More than 20 billion euros are spent every year by the State to compensate the general exemptions from social security contributions, making this the leading employment policy plank in France, both in terms of the total budget and the numbers concerned – more than one employee out of two benefits from the reduction in contributions. In these times of fiscal pressure and the inexorable upward trend in unemployment, questions are being raised about the sustainability of such a scheme, whose scale, which was unified by the 2003 Fillon reform, consists of a reduction that shrinks as the wage rises, up to the level of 1.6 times the minimum wage (SMIC). At the level of the SMIC, the reduction comes to 26 points (28 points for firms with fewer than 20 employees).

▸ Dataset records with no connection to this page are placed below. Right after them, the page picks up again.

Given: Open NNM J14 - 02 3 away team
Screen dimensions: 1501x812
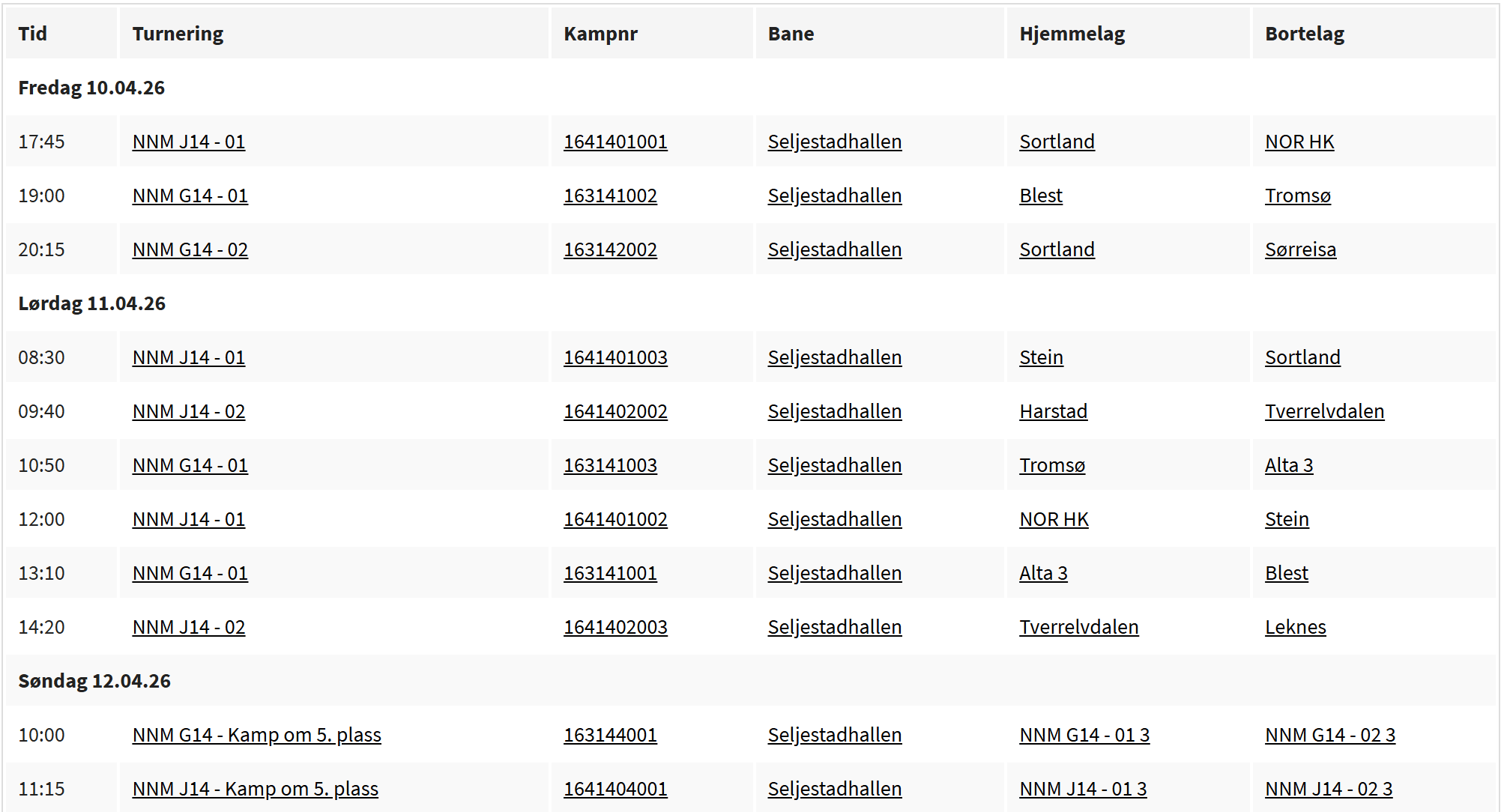Looking at the screenshot, I should tap(1328, 789).
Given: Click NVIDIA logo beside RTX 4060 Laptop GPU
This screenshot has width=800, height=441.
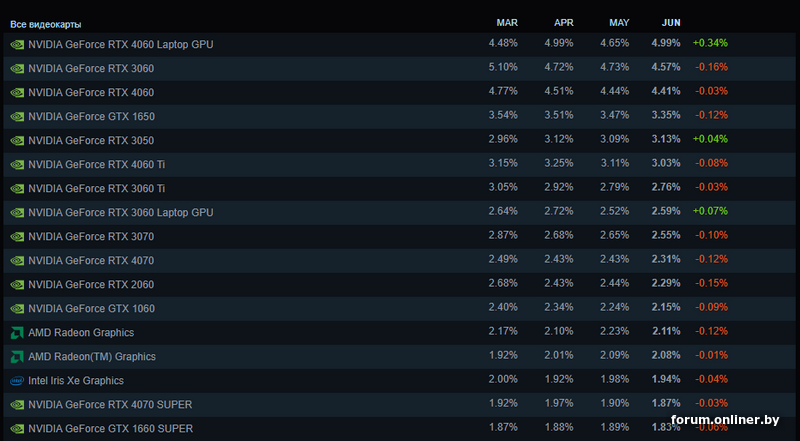Looking at the screenshot, I should (x=17, y=45).
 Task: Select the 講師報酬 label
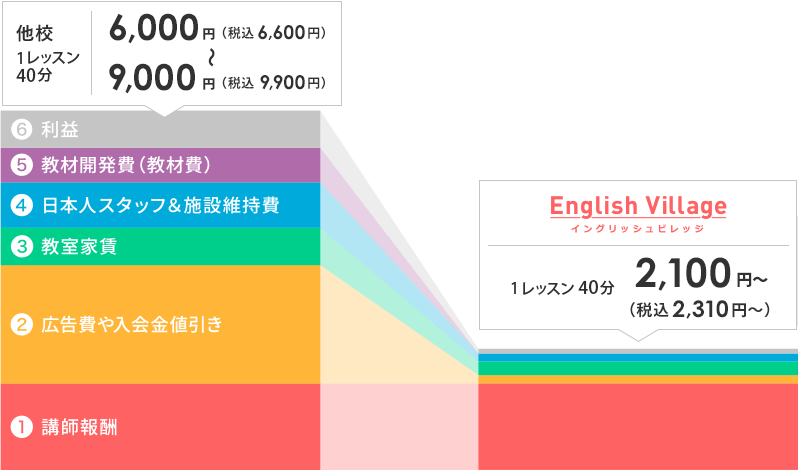79,427
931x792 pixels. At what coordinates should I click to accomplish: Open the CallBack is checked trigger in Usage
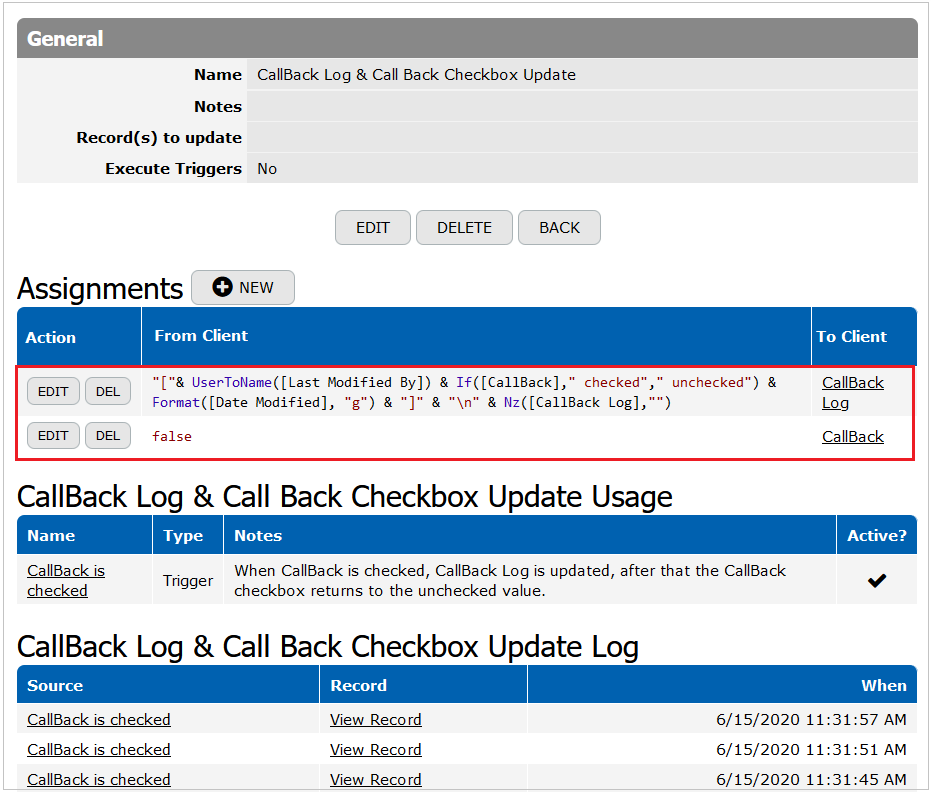point(65,580)

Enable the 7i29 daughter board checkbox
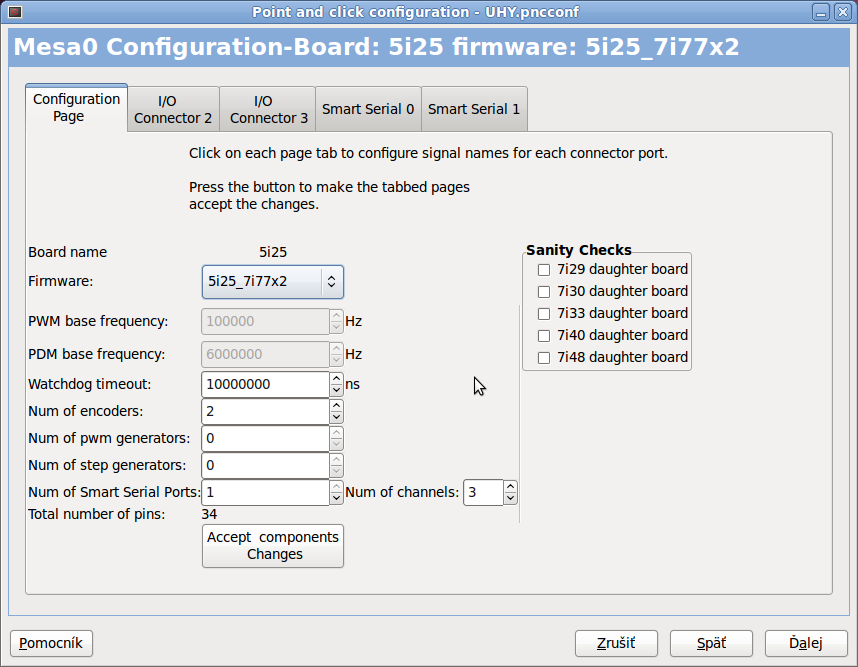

In an article published in the Revue de l’OFCE (Varia, no. 126, 2012), we evaluate the impact of a complete removal of the general exemptions as well as of a number of partial reforms of the thresholds for exemption from social security contributions, using the latest data suited to the analysis. In our estimate, the simple elimination of all general exemptions would lead to the destruction of about 500,000 jobs. We also explore the effects of reorganising the exemption thresholds, by screening a number of possibilities that would affect the various parameters that define the exemption arrangements. In every case, a reduction in the amount of exemptions would have a negative impact on employment, but the extent of the job losses would vary from simple to double depending on the terms of the reform. To ensure the least negative effect would require that the reductions in the exemptions spare the sectors that are most labour-intensive, which means better treatment for the exemption schedules that are most targeted at low wages. Since the goal is to improve the unemployment figures, it is important to concentrate the exemptions on lower wages, and thus to give a boost to the sectors that are richest in terms of labour.

However, concentrating exemptions too much in the vicinity of the minimum wage would increase the cost to employers of granting wage rises, which would be favourable neither to purchasing power nor to the quality of the jobs that condition future employment. While a new balance can always be sought in order to meet the urgent budget situation, to be sustainable it must be good for today’s jobs without neglecting those of the future.